1. [誤り]腰椎椎間板ヘルニアでは脱出した髄核がL5やS1神経根を圧迫し、坐骨神経痛(大腿後面〜下腿外側〜足部への放散痛)を伴うことが極めて多い。坐骨神経はL4〜S3神経根から構成されるため、腰椎下位のヘルニアでは坐骨神経領域に疼痛が出現する。正しい記述である。
2. [誤り]重量物の挙上や前屈動作などで急性に発症する急性腰痛(いわゆる「ぎっくり腰」)で始まることが多い。突然の激しい腰痛とともに下肢の放散痛が出現する。正しい記述である。ただし、慢性的な椎間板変性を背景として徐々に発症する症例もある。
3. [正解]**正しい(誤りの選択肢)。** 腰椎椎間板ヘルニアでは、脱出した髄核が神経根を圧迫するため椎間孔は狭小化することはあっても拡大することはない。椎間孔の拡大は神経鞘腫(schwannoma)や神経線維腫などの腫瘍性病変が神経根に沿って発育し、骨を圧迫して生じる所見である。腰椎椎間板ヘルニアは圧迫性病変であり、拡大性病変ではないため、この記述は明らかに誤りである。

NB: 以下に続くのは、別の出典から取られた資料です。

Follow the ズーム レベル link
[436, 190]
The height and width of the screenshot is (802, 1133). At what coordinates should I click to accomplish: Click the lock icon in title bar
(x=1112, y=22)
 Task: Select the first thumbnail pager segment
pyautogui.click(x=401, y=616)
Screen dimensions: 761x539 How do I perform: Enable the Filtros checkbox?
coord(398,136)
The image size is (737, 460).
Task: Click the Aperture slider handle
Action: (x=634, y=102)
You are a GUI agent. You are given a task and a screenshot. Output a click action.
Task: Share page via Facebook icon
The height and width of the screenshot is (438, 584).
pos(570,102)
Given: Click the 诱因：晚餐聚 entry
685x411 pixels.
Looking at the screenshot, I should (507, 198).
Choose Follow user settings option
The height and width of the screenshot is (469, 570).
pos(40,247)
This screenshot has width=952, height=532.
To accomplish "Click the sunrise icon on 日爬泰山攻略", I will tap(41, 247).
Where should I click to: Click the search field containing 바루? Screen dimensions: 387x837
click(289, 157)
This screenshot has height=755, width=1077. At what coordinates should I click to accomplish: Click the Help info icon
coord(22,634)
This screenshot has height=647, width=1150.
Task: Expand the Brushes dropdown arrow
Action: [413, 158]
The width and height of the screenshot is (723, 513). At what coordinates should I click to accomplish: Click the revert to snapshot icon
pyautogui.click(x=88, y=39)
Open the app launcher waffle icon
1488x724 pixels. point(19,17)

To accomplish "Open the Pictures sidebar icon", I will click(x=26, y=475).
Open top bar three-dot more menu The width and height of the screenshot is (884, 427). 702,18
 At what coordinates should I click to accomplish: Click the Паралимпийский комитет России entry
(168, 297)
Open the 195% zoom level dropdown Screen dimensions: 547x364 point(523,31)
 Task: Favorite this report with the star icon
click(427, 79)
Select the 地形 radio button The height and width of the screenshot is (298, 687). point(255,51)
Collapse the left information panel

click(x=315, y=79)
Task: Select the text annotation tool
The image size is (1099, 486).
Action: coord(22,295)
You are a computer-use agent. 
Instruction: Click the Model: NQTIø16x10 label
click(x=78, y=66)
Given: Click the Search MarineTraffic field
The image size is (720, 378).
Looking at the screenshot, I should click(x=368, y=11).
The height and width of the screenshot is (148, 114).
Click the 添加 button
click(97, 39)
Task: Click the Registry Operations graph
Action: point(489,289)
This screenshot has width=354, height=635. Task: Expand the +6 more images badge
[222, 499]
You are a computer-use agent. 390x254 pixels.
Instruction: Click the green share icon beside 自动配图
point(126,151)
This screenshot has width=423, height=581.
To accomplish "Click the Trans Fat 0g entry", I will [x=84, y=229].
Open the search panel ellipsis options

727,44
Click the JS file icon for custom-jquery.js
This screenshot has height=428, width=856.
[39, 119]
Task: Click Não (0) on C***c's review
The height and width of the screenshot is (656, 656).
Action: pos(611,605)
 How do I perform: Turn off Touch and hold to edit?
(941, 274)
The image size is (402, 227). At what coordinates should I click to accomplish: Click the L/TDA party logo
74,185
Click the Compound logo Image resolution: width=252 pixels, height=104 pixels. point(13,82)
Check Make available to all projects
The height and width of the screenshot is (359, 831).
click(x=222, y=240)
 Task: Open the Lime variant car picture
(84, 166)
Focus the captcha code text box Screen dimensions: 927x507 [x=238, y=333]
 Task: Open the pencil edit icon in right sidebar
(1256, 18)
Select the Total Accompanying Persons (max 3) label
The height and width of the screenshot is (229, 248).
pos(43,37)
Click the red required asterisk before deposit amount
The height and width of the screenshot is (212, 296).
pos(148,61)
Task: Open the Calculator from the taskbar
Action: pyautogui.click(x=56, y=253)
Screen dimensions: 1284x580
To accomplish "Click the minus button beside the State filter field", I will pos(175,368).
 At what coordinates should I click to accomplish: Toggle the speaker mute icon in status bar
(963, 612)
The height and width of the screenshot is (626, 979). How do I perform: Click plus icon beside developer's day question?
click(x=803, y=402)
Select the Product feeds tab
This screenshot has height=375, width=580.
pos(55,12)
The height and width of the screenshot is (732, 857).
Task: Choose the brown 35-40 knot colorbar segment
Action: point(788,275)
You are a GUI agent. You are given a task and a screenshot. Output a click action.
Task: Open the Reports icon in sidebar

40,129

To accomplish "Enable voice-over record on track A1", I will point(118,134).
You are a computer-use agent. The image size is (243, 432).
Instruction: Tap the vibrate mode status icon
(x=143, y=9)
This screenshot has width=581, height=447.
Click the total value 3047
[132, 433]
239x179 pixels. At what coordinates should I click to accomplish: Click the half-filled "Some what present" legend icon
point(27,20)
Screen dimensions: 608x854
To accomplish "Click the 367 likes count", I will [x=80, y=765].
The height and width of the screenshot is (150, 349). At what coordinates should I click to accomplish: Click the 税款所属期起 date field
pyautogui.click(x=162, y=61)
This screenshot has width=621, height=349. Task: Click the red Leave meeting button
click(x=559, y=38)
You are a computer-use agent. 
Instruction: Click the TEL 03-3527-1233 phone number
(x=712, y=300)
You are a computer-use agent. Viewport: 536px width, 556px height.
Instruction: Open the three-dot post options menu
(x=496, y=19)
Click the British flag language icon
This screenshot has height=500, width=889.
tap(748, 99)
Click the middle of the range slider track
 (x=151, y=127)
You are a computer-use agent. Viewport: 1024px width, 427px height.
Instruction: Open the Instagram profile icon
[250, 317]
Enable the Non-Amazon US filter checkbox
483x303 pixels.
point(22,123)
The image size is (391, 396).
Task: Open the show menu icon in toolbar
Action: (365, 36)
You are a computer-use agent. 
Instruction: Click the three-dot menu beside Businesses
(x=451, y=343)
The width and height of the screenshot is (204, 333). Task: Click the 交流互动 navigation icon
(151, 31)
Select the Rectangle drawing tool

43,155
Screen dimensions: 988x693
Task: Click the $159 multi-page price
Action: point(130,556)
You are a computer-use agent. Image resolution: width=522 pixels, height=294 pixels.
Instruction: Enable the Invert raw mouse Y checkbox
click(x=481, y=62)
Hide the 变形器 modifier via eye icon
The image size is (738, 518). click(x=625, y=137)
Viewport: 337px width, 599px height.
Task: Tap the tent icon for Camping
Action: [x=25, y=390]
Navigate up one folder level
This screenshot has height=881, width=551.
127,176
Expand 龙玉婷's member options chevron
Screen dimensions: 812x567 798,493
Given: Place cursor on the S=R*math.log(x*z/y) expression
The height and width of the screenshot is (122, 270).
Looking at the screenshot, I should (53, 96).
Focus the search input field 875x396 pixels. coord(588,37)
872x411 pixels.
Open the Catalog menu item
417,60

4. [誤り]後縦靱帯が正中部で強固なため、椎間板髄核は後縦靱帯の相対的に弱い後側方(paracentral)に脱出しやすい。L4/5椎間板ヘルニアではL5神経根、L5/S1椎間板ヘルニアではS1神経根を圧迫することが多い。正中部への脱出は少なく、正中脱出では馬尾症候群を呈することがある。正しい記述である。